La circunstancia modificativa exige la concurrencia de cuatro requisitos: 1) que la dilación sea indebida, es decir injustificada; 2) que sea extraordinaria; 3) que no sea atribuible al propio inculpado; y 4) que no guarde proporción con la complejidad de la causa, requisito muy vinculado a que sea indebida. El concepto de dilación indebida es un concepto abierto o indeterminado, que requiere, en cada caso, una específica valoración acerca de si ha existido efectivo retraso (elemento temporal) si el retraso es injustificado y si del mismo se derivan consecuencias gravosas ( SS TS 31 de octubre de 2007 y 3 de julio de 2007).
También puntualizar ( STS 18 de noviembre de 2016, 10 de marzo de 2016 y 11 de abril de 2013) que 'el derecho a un proceso sin dilaciones indebidas no puede identificarse con el derecho a ser descubierto con prontitud' añadiendo que 'la referencia para la ponderación del tiempo transcurrido no puede ofrecerla, sin más, la fecha de comisión de los hechos, sino la de incoación del procedimiento o, siendo más precisos, la de imputación del denunciado. De lo contrario, corremos el riesgo de convertir el derecho de todo imputado a ser enjuiciado en un plazo razonable en el derecho de todo delincuente a ser descubierto e indagado con prontitud'.
Precisado lo anterior, ha de estarse a la declaración como imputado del recurrente, que fue realizada en 21 de enero de 2014, desde esa fecha existe una tramitación en la fase de instrucción e intermedia mejorable en sus plazos, puede citarse la tardanza en elaborar el informe pericial, si bien, con posterioridad se dictan con agilidad los autos de transformación a procedimiento abreviado en 1 de octubre de 2014 y apertura de juicio oral en 19 de diciembre de 2014, remitiéndose la causa al Juzgado de lo Penal, en el que tuvo entrada el 13 de marzo de 2015 y es en la de fase de señalamiento y enjuiciamiento cuando se producen los retrasos, el auto de admisión de prueba no se dicta hasta el 19 de abril de 2016, acordándose en igual fecha el señalamiento, sin embargo, tienen lugar varias suspensiones y algunas por causas no imputables al acusado.

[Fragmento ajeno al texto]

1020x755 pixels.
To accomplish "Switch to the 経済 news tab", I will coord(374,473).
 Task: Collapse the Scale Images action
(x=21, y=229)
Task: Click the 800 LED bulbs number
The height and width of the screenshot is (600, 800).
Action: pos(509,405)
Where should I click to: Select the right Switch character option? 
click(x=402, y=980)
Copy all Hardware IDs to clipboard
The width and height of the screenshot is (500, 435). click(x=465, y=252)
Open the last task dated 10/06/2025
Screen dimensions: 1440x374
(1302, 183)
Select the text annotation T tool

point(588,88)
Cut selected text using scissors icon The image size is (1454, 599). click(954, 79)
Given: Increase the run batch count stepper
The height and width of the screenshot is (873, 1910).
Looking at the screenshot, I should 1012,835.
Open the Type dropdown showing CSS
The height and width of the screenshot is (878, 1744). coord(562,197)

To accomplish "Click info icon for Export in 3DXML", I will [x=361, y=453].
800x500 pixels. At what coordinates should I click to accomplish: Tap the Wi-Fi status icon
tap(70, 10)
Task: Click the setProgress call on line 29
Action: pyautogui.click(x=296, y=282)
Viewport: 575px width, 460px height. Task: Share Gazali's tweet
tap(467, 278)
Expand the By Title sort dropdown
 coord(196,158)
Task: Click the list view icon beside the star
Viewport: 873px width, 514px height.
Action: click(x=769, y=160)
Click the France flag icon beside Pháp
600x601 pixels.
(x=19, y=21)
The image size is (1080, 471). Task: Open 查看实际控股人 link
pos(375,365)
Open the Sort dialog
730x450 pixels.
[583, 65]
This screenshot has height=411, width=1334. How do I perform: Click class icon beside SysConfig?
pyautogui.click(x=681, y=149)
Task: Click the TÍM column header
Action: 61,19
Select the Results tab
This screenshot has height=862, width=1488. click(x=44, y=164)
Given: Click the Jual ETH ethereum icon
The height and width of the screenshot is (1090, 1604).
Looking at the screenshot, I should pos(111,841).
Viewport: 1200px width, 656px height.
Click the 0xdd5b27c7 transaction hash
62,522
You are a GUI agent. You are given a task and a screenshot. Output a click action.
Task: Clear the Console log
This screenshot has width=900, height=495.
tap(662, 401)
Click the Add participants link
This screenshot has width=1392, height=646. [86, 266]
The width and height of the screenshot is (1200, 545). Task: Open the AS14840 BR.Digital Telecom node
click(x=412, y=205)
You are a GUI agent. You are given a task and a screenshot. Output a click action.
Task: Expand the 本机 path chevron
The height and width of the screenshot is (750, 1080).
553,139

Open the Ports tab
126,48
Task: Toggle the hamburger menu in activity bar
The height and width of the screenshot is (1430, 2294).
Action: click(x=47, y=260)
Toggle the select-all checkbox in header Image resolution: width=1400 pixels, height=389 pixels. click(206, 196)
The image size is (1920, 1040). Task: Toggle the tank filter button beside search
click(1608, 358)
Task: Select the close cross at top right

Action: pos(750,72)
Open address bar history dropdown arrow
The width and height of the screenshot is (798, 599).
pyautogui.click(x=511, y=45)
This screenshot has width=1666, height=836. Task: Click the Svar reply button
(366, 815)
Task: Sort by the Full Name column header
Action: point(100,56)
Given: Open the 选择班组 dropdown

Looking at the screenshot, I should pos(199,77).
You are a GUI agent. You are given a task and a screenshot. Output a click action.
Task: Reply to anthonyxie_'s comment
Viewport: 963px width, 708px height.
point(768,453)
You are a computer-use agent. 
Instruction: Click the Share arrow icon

Es por ello que procede estimar la atenuante pues se produce una inacción en el proceso, pero no con el carácter que pretende la parte, no estamos ante una paralización exorbitada o alarmante ( SS TS 9 de septiembre de 2016, 20 de mayo de 2016, 17 de mayo de 2016, 6 de mayo de 2016, 3 de marzo de 2016, 10 de marzo de 2016, 29 de septiembre de 2015, 18 de septiembre de 2015, 3 de febrero de 2015, 19 de marzo de 2014, 26 de abril de 2013 y 27 de marzo de 2013).
Esta estimación parcial produce el efecto de minorar las penas al mínimo legal.
CUARTO.- Ante la estimación parcial del recurso interpuesto por la defensa se declaran de oficio las costas procesales devengadas.
VISTOS, los artículos citados y demás de pertinente y general aplicación, adopto el siguiente,
Fallo
Que estimamos parcialmente el recurso interpuesto por la representación procesal de Justo contra la Sentencia del Juzgado de lo Penal Núm. Cuatro de A Coruña de fecha 12 de mayo de 2017 dictada en los autos de Juicio Oral 68/2015, que se revoca parcialmente en el sentido de apreciar la concurrencia de la atenuante simple de dilaciones indebidas, y minorar las penas impuestas por el delito de falsedad en documento mercantil a SEIS MESES DE PRISIÓN, con inhabilitación especial para el derecho de sufragio pasivo por igual tiempo y SEIS MESES MULTA con cuota diaria SEIS EUROS, con la responsabilidad personal subsidiaria de un día de privación de libertad por cada dos cuotas no satisfechas, sin imposición de las costas procesales devengadas en esta instancia al recurrente.Contra la presente resolución no cabe recurso ordinario alguno.
Devuélvanse los autos originales al Juzgado de procedencia, con testimonio de esta Sentencia para su conocimiento y cumplimiento.
Así por esta nuestra sentencia, lo pronunciamos, mandamos y firmamos.